For sure that is an overly broad statement, based on absolutely no hard facts, just history. But imagine that your car manufacturer said "This car will always start. Period". Such a statement would immediately be recognized as hyperbole and would tarnish the credibility of the car maker.
The folks who really need encryption (doctors, lawyers, keepers of trade secrets, double 00 spies) will not dare to depend on this encryption. For such folks there are free and paid apps that work...some are open source and therefore open to investigation by skeptics.
If you accept that premise, then this microsoft initiative is a marketing gimmick.
It creates a (false?) sense of security.
And it gives microsoft a degree of control to which they are not entitled.
Actually I think the motive for it is a tossup: Either another effort to lock down the PC market or a step toward windows subscriptions.
OK, OK, not a positive, happy post...sorry for that, but I just don't see microsoft playing well with others these days.
Well, on a positive note, that microsoft encryption thing will probably be actually helpful for small businesses who need to protect their data, and its free.
(Work with me here, doing the best I can.)
Alan, you have a car that starts every time? PM me asap the make & model...
I don't think it would be hugely prominent though. The computer's death would need to coincide with the owner losing access to their Microsoft account.
the scenario i had in mind was a dead PC comes in and, for whatever reason, can't be fixed, the encrypted drive is removed and put into another PC, one already with a Microsoft account (or without, doesn't really matter i guess), the It guy will need to make a new user account on his PC that matches the account the encrypted drive had and will need to ask the client for their password.
that's the theory, but with anything like that, it usually is never that easy in practice, then throw MS into the equation and what should be an easy task escalates into a dog's breakfast.
and the whole of idea of Person A giving Person B their password (which tend to be lazy and used repeatedly) is just wrong.

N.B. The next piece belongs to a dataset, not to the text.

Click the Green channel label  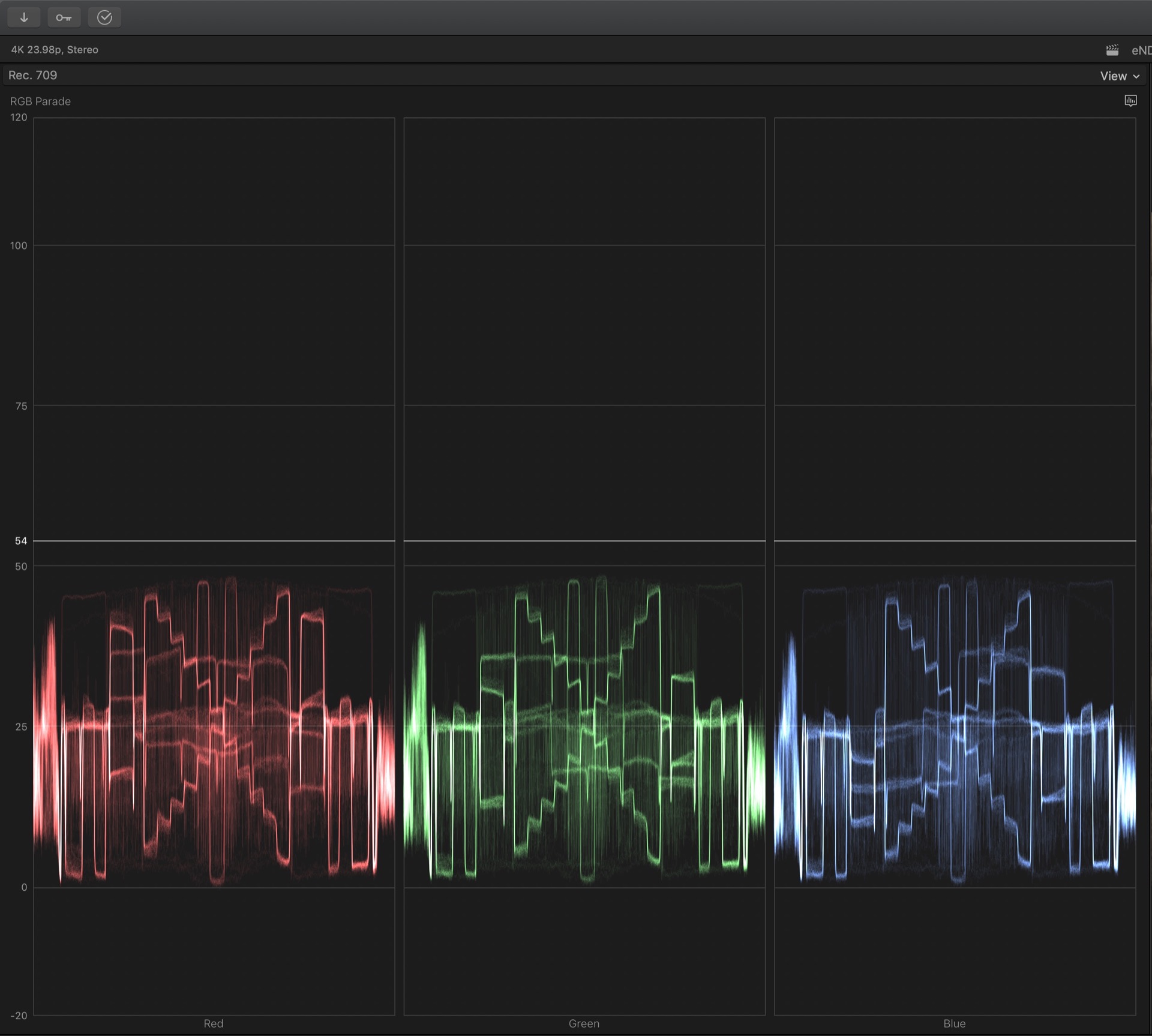click(x=584, y=1023)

and do you think some MS geek has thought of this scenario, where a PC has a MS account accessing an encrypted C:\ and another MS account accessing an encrypted F:\ drive, geez i hope so.

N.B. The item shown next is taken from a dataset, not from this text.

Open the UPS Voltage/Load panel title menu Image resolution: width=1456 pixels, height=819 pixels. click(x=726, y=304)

I don't log on with a Microsoft Account.. just a local user account so I won't get encrypted
Hi hazelnut, it's been a while since I last posted!
I have Windows 8 and I too have been using a local user account rather than a Microsoft Account. I've just upgraded from Windows 8 to 8.1 and I wasn't able to complete the upgrade without converting my local user account to a Microsoft Account. Perhaps I overlooked some setting but I don't think I did.

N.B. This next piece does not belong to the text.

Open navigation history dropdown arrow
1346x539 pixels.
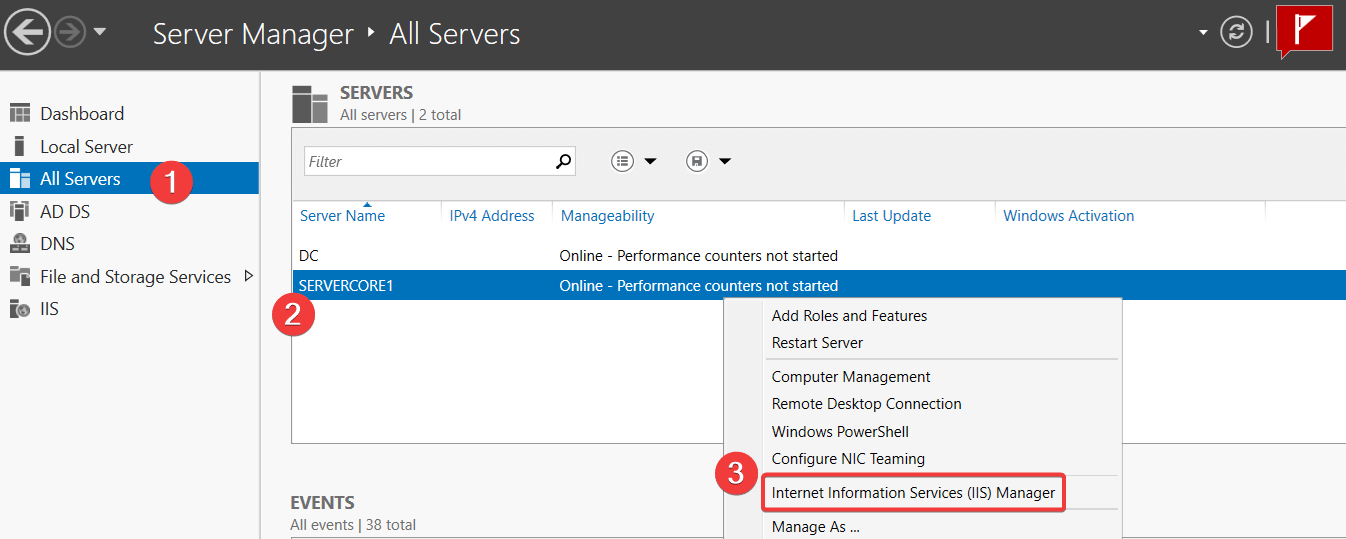(100, 33)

Basically once Windows 8.1 was downloaded to my laptop and was then installed (a process that for both took in total well over two hours) I had to go through a number of screens that were similar to those I had to go through the first time I switched on my laptop after buying it back in June though some such as having to give the laptop a computer name didn't appear. But the screen that asks for a Microsft Account for signing in did appear and I couldn't see the option that I had back in June which sadi "Sign in without a Microsoft Account" which then created a local user account.
Bizarrely, after installing Windows 8.1 I have an additional 12GB of free space on my C: Drive which is the drive I use for the system files. The drive is 100GB in size and the free space available has increased from 33GB to 45GB. Quite how or why I don't know.
I do like Windows 8.1 (apart from this local user account issue) though.